Najczęściej stosowanym świadczeniem zaproponowanym przez rząd było czasowe zwolnienie z odprowadzania składek ZUS. Drugim, co do popularności, dofinansowanie wynagrodzeń pracowników oraz składek na ubezpieczenie społeczne. Zdecydowana większość przedsiębiorców, które z nich skorzystały, oceniła te możliwości, jako pomocne. 1/5 pracodawców odroczyła płatność podatków, a 13% wprowadziło świadczenia postojowe dla osób prowadzących działalność gospodarczą.
słabsza kondycja przedsiębiorstw spowodowana pandemią, firmy spodziewają się recesji
4 z 10 przedsiębiorców swoją sytuację finansową określa jako dobrą, a 6% uważa, że jest bardzo dobra. W najlepszej kondycji są przedsiębiorstwa na wschodzie kraju (woj. lubelskie, podlaskie, warmińsko-mazurskie i podkarpackie) oraz te, działające we wsiach poza obrębem dużych aglomeracji. Brak problemów ekonomicznych najczęściej deklarują też pracodawcy z branży obsługi nieruchomości i firm. 61% z nich określa swoją kondycję jako dobrą i bardzo dobrą.

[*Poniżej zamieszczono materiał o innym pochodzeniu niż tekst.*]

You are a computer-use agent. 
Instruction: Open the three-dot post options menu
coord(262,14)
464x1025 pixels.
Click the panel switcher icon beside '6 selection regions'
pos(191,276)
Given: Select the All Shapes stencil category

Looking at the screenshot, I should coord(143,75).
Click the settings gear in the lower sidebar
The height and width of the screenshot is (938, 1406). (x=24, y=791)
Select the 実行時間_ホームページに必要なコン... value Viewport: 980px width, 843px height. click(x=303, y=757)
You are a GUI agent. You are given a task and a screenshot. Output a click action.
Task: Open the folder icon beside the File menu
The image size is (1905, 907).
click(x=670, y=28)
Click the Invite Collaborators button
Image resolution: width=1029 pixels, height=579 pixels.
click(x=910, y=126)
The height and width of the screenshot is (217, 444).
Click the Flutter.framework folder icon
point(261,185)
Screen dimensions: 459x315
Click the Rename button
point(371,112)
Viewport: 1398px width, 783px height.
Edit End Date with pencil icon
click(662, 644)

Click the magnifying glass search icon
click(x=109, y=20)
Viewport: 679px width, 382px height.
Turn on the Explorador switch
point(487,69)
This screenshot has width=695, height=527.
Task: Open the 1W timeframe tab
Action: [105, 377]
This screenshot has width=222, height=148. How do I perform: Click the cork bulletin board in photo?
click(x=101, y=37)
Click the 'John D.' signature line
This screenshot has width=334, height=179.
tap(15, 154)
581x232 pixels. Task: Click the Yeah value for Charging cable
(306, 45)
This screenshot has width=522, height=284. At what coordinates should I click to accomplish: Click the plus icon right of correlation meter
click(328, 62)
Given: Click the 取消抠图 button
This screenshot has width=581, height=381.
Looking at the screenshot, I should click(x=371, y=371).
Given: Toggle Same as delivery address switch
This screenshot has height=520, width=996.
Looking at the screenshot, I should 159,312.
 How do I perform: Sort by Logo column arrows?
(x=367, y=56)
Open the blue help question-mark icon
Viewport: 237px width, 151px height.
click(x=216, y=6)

Z drugiej strony, 15% pracodawców wskazało, że ich sytuacja ekonomiczna jest zła lub bardzo zła. Jest to największa liczba od 2008 r. Najwięcej firm, które wskazały na problemy finansowe, znajduje się na zachodzie i południu Polski (woj. lubuskie, wielkopolskie, kujawsko-pomorskie oraz dolnośląskie, opolskie i śląskie) oraz w miastach powyżej 200 tys. mieszkańców. Trudności finansowe zgłaszają głównie przedsiębiorstwa zajmujące się transportem, gospodarką magazynową i łącznością. 1/5 ocenia, że ich sytuacja jest zła lub bardzo zła.
6 na 10 pracodawców w ciągu najbliższych 6 miesięcy spodziewa się w Polsce recesji. Największymi pesymistami są przedsiębiorcy z północy Polski oraz miast powyżej 200 tys. mieszańców. Na wzrost gospodarczy liczy zaledwie 4% firm.